Il Gruppo di Ricerca dell’Università di Padova, coordinato dai professori Vincenzo Girolami, Dipartimento di Agronomia ambientale e produzioni vegetali e Andrea Tapparo, Dipartimento di Scienze Chimiche, ha ipotizzato la presenza in campo di fonti ignote di contaminazione acuta e letale per le api in qualche modo legate all’impiego di sementi conciate con insetticidi.
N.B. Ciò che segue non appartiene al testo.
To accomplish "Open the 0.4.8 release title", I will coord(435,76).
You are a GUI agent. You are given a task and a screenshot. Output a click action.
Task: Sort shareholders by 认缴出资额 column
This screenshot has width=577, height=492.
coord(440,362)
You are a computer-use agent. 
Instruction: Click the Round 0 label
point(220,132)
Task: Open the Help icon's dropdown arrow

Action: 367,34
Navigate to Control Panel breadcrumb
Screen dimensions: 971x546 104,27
Un primo risultato è stata la scoperta che le gocce di guttazione (emesse in punta alle foglie di giovani piante di mais, spesso confuse con la rugiada) contengono concentrazioni elevate, anche centinaia di ppm, di insetticidi impiegati nella concia dei semi se appartenenti al gruppo dei neonicotinoidi: questi insetticidi essendo idrosolubili entrano in circolo nella pianta e sono quindi parzialmente rilasciati attraverso le guttazioni. Qualsiasi insetto che ne venga a contatto non sopravvive. Poiché le api sono risultate poco inclini a dissetarsi con le gocce di guttazione, si sono ipotizzate ulteriori fonti di intossicazione acuta. Si è scoperto così che la vera fonte di contaminazione delle api è dovuta al contatto diretto in volo, vicino alle seminatrici in azione, con le particelle da queste emesse. Si noti che le api per raccogliere in primavera nettare e polline su tarassaco, colza, pruni, ciliegi, etc, devono spesso attraversare campi destinati a mais con continui andirivieni e conseguenti alte probabilità si intercettare una seminatrice (questa impiega circa un ora per seminare un ettaro).
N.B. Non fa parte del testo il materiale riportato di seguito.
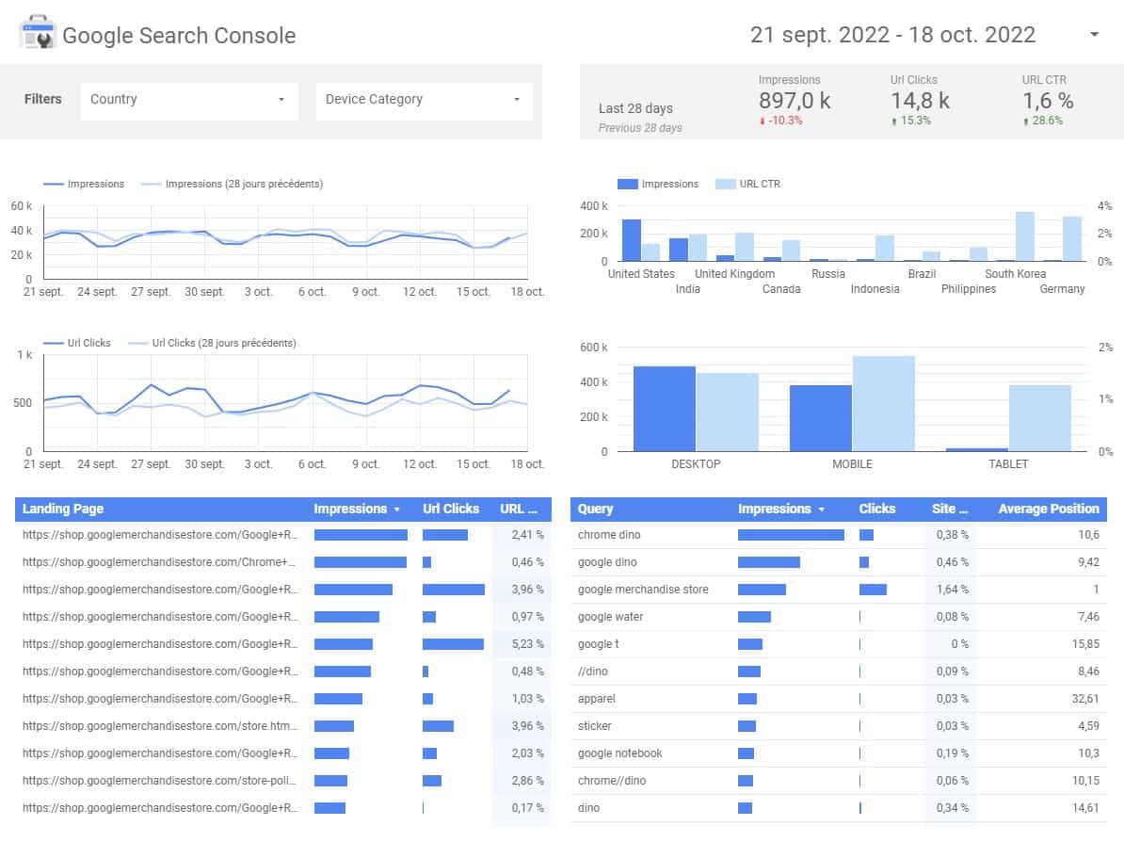This screenshot has width=1124, height=842.
Task: Click the first landing page URL in the table
Action: pos(158,535)
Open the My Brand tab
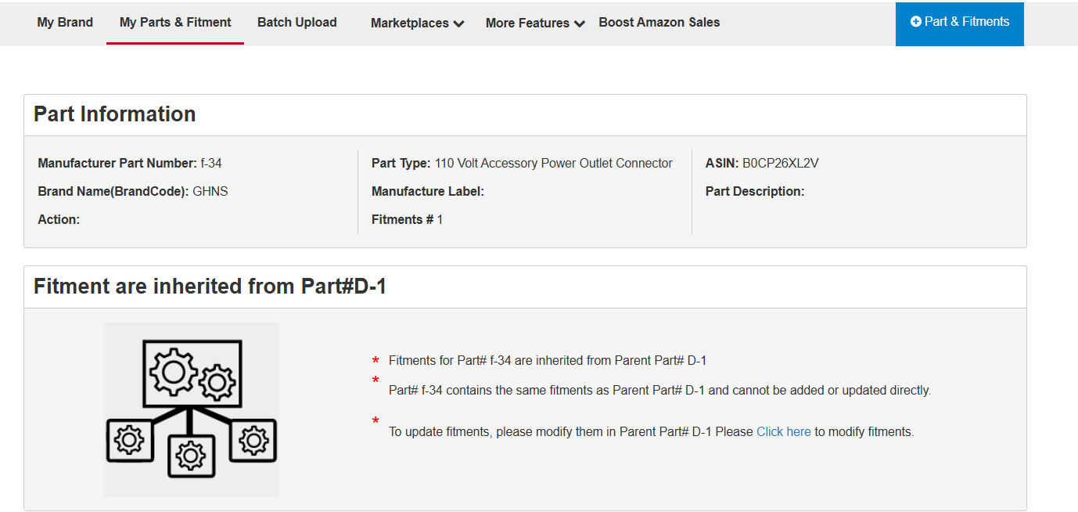 click(65, 22)
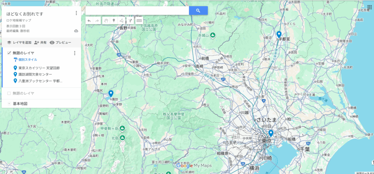Select the ruler measure distance tool
Screen dimensions: 374x174
(139, 21)
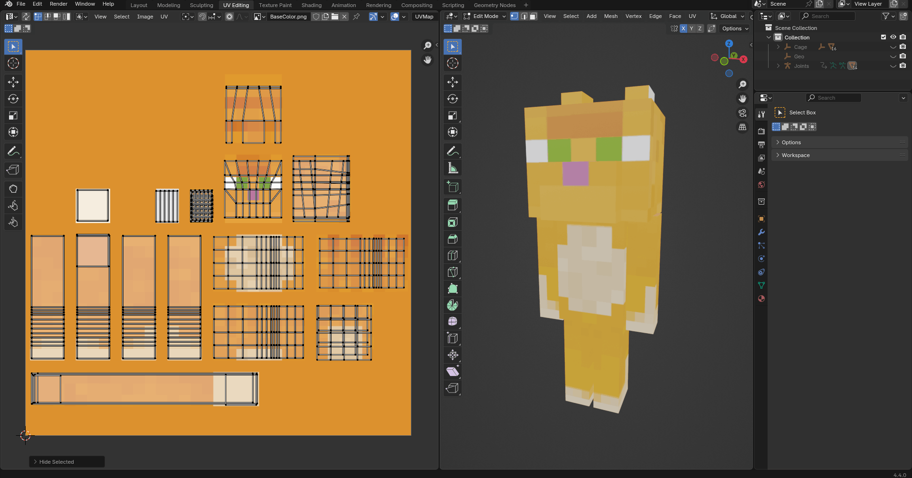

Le quantità di insetticidi rinvenuti sulle api (morte successivamente), anche dopo un solo volo vicino alla seminatrice, sono comprese tra circa 50 e 1000 ng per ape, con una punta massima da noi riscontrata di 11 µg/ape. Tali quantità sono pertanto 103-105 volte superiori alle dosi subletali ipotizzate per spiegare le morie delle api.
Sull’argomento il Gruppo di Ricerca ha prodotto due lavori e ha già completato le sperimentazioni per quantificare correttamente le emissioni in atmosfera prodotte delle seminatrici, argomento questo oggetto del prossimo manoscritto a carattere analitico-ambientale.
Tra i vari risultati ottenuti è rilevante sottolineare anche la messa a punto un semplice test biologico per saggiare l’effettiva intossicazione delle api in vicinanza delle seminatrici i cui risultati sono in ottimo accordo con i dati analitici di emissione e/o di ricaduta delle particelle originate con la semina. È stata inoltre sperimentalmente dimostrata l’ipotesi che l’ape contaminata può “eliminare” (ovvero metabolizzare sia in vita che post mortem) quantità significative di neonicotinoidi che l’hanno portate a morte (100-150 ng/ape), aspetto questo che spiega il perché spesso in passato campioni di api morte siano risultati negativi ai test chimico-analitici.